## Description of the task
Please set down only the lines running from the one with "Task: Sort the table by Status column" through the last line of the entries, exactly as written and without any pictures.

## Input data
******************************

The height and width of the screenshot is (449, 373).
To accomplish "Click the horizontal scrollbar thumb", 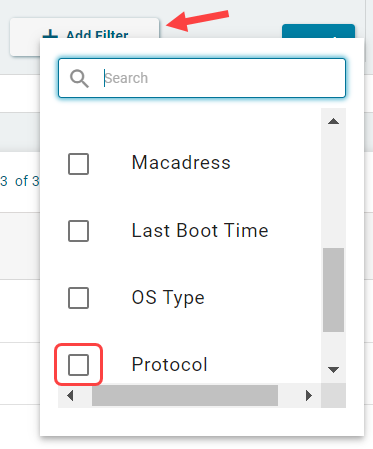I will pyautogui.click(x=185, y=396).
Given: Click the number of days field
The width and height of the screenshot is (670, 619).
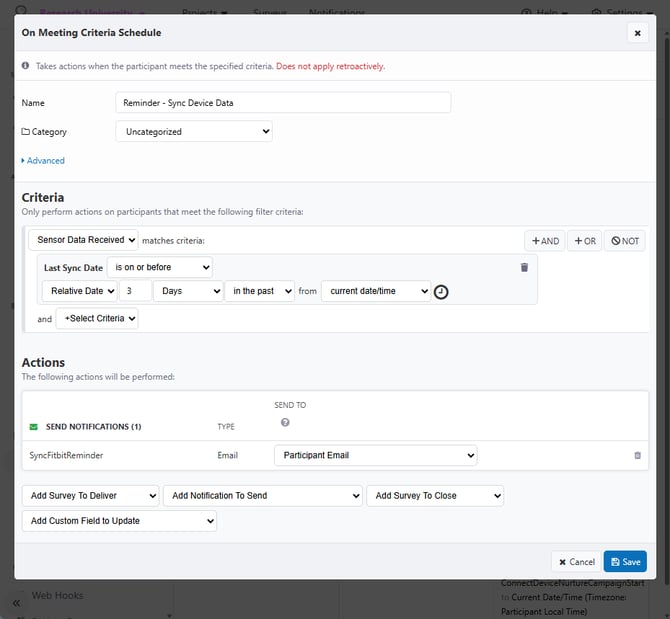Looking at the screenshot, I should tap(135, 291).
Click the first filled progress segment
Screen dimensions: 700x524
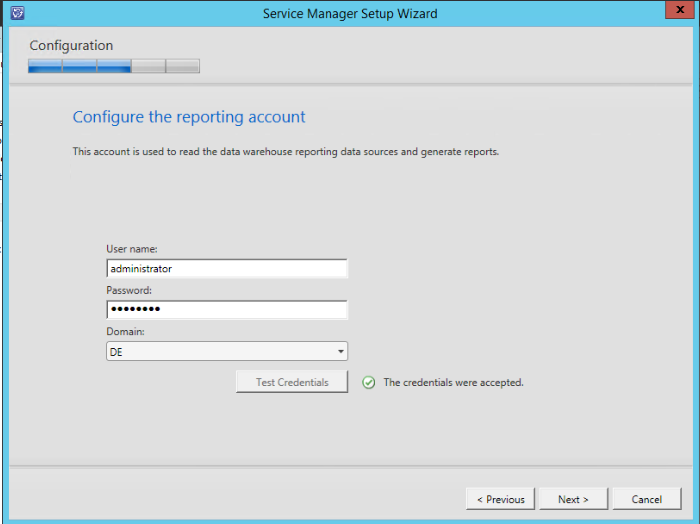(x=45, y=67)

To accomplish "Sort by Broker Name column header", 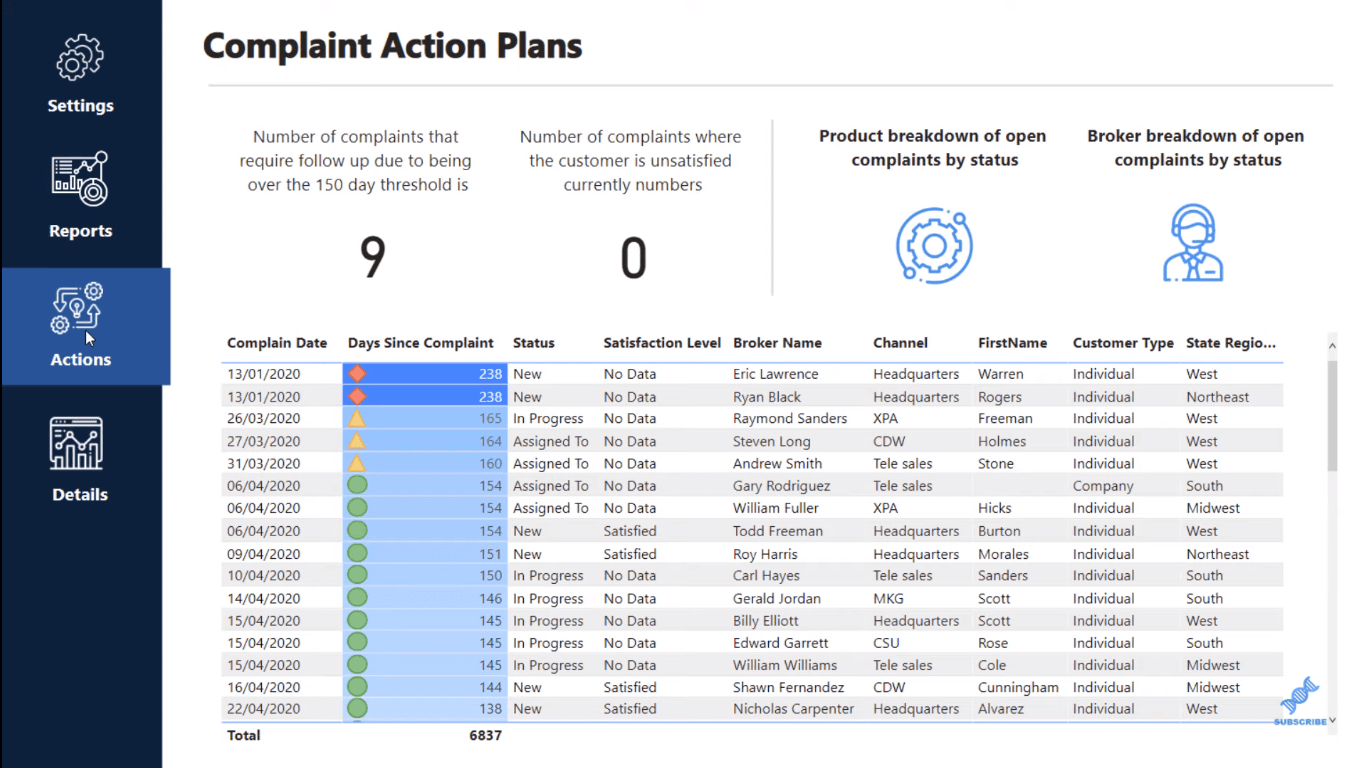I will click(777, 343).
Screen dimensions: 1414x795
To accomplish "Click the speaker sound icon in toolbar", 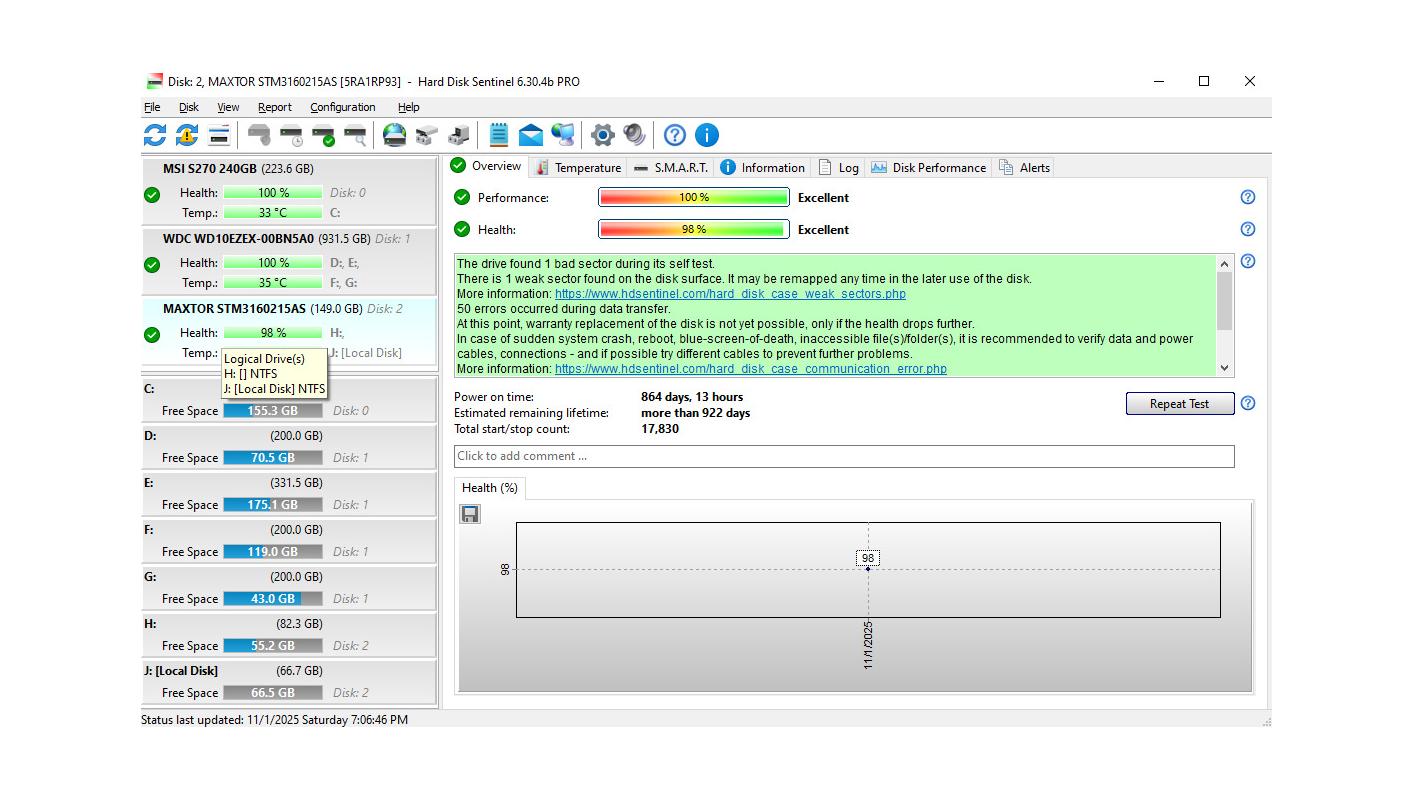I will pyautogui.click(x=634, y=135).
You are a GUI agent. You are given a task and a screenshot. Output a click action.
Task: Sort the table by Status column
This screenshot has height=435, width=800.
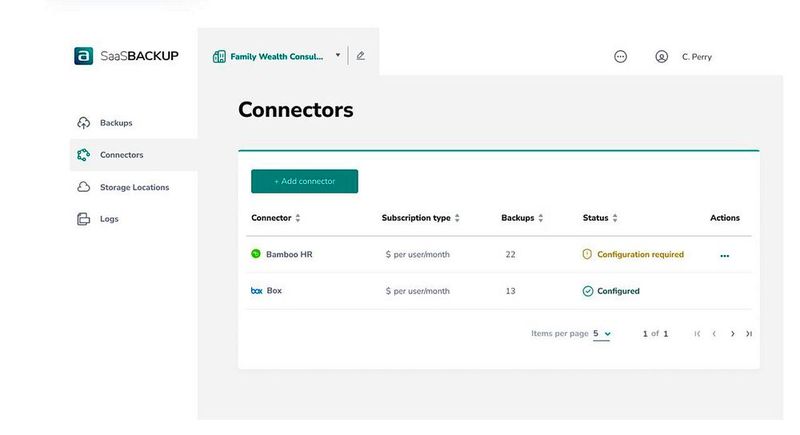coord(615,218)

******************************

## Solution for this task
Task: Sort the table by Status column
This screenshot has height=435, width=800.
coord(615,218)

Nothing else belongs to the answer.